PC Music — A história contada pela perspectiva audiovisual

For an Art Direction
7 min readApr 24, 2020

Quando PC Music é o assunto, nenhuma afirmativa acerca de seus rumos e objetivos é fatídica; e tampouco se sabe qual momento ao certo em que a cultura cedeu, quase que de forma abrupta, e permitiu o surgimento de um gênero audiovisual que soa pioneiro o bastante para ser uma simples crítica a indústria fonográfica. Para entender sua origem, ou ao menos tentar, esse ensaio foi construído a partir da perspectiva audiovisual de seu surgimento; resgatando referências essenciais para a compreensão de seus artistas e obras, e sempre atento a evidenciar o paralelismo de importâncias dentre o movimento, entre os fatores: imagem e música.

Nenhum estilo surgiu com uma identidade já tão bem consolidada, desde a estrita ligação do post-punk com o movimento new romantic na década de 80, quanto a PC Music; sons altamente texturizados encontram imagens ultra artificiais; em alto brilho e neon, teclados em arpeggio encontram sua cara metade dando vida a um gênero marcado pela inquietude, pela linha tênue entre o ultra comercial e vanguardista.

Desde o final dos anos 90, a new media art, especialmente internet art e seus derivados, têm englobado as premissas iniciais da pop art; mas com a globalização, a pop art ficou popularmente restrita ao teor visual e a new media art nunca conseguiu efetivamente alcançar um público senão o mesmo do cubo branco. Com a democratização do acesso a ferramentas anteriormente reclusas a grandes estúdios e produtoras, a internet fez revolução no cosmo artístico, adicionando a sua extensa paleta de possibilidades, novas formas de criar, exibir e pensar arte. E da colisão entre uma parcela de jovens afetados pela cultura de massa e que cresceram habituados a manipulação de imagens no Photoshop e outra parcela que se interessou pelo áudio desde o primeiro contato com ferramentas toscas de criação, nasceram as raízes essenciais do movimento aqui em questão.
------------------------------------------------
▸ Tarefas propostas:
(a) Responda às perguntas abaixo com base no ensaio sobre a PC Music.
(i) A partir de qual perspectiva o ensaio foi construído?
(ii) Que ligação da década de 80 serve de comparação para a identidade consolidada da PC Music?
(iii) Desde quando a new media art tem englobado as premissas iniciais da pop art?
(b) Estenda o ensaio sobre a PC Music, dando sequência ao texto a partir da última frase apresentada.

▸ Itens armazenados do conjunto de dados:
------------------------------------------------
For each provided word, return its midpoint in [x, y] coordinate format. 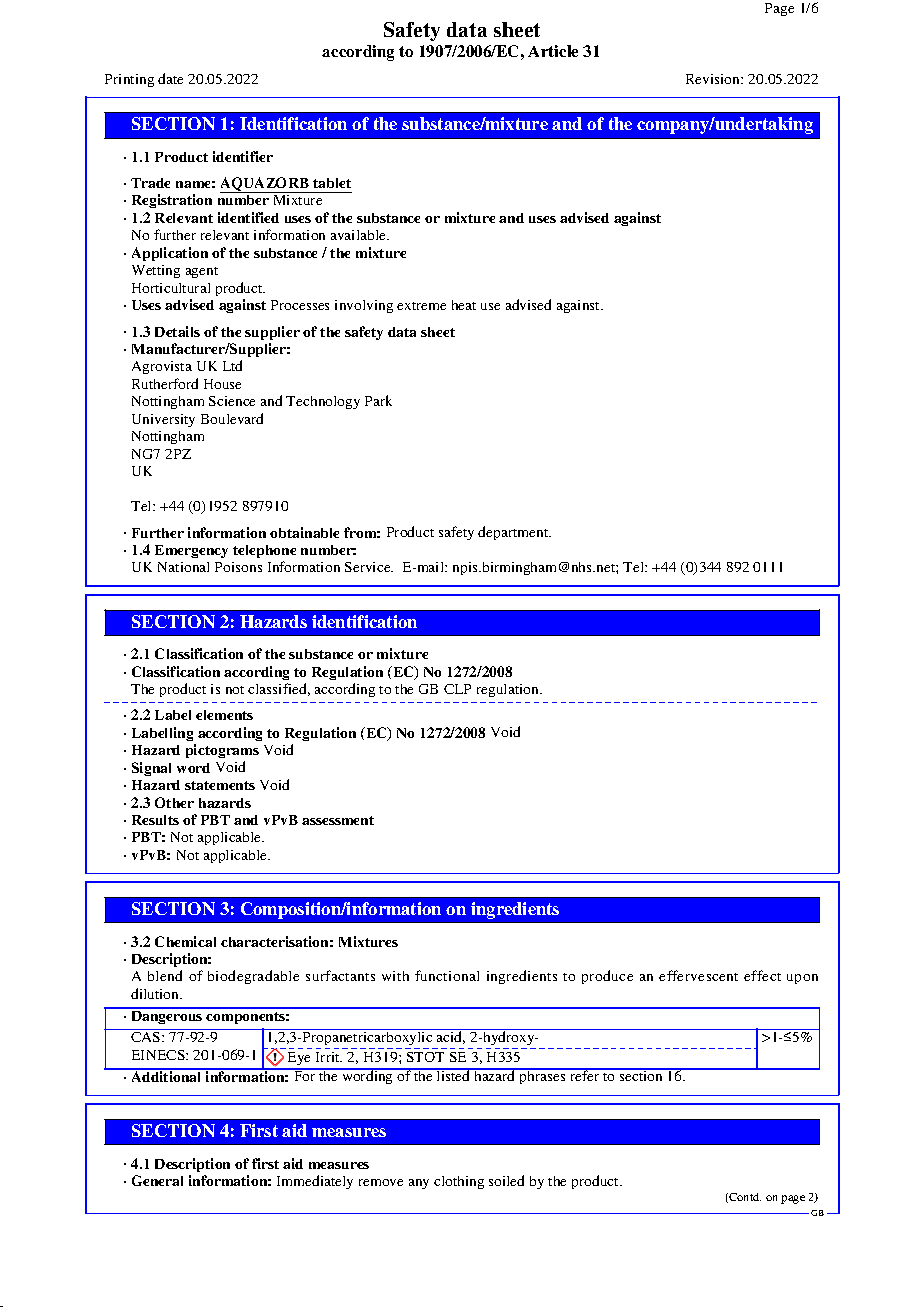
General [157, 1180]
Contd [744, 1198]
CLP [457, 689]
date [170, 78]
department [514, 533]
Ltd [232, 365]
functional [447, 975]
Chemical [185, 941]
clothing [459, 1182]
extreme [421, 306]
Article [553, 51]
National [183, 567]
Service [369, 567]
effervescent [698, 975]
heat [464, 305]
------------------------------------------------
▸ Resultados:
(a)
(i) A partir da perspectiva audiovisual do surgimento da PC Music.
(ii) A estrita ligação do post-punk com o movimento new romantic.
(iii) Desde o final dos anos 90.

(b)
Capa do álbum PC Music, Vol 1 (2015)

Tal qual o Photoshop está para o MIDI, se o MySpace foi um marco para a música, o Tumblr foi seu equivalente imagético. Muitos usuários utilizaram seus perfis na rede social apenas para disseminar trivialidades como fotos emocore, hematomas e cupcakes. Já outros, compreenderam a plataforma enquanto uma linguagem autônoma em potencial, e a exploraram através do seapunk, synthwave, vaporwave e collage art.

Sem dúvidas, A.G. Cook pensava em Andy Warhol quando idealizou o selo PC Music em 2013. O londrino — amante de música pop — projetou a policromática ambição do mainstream nas veias da Conceptronica, não muito diferente do que Warhol fez com as artes plásticas, ao evocar em suas obras tópicos como consumo e efemeridade, em meio a todo virtuosismo tedioso e elitista presente nas artes visuais.

A.G Cook e SOPHIE no SXSW 2014.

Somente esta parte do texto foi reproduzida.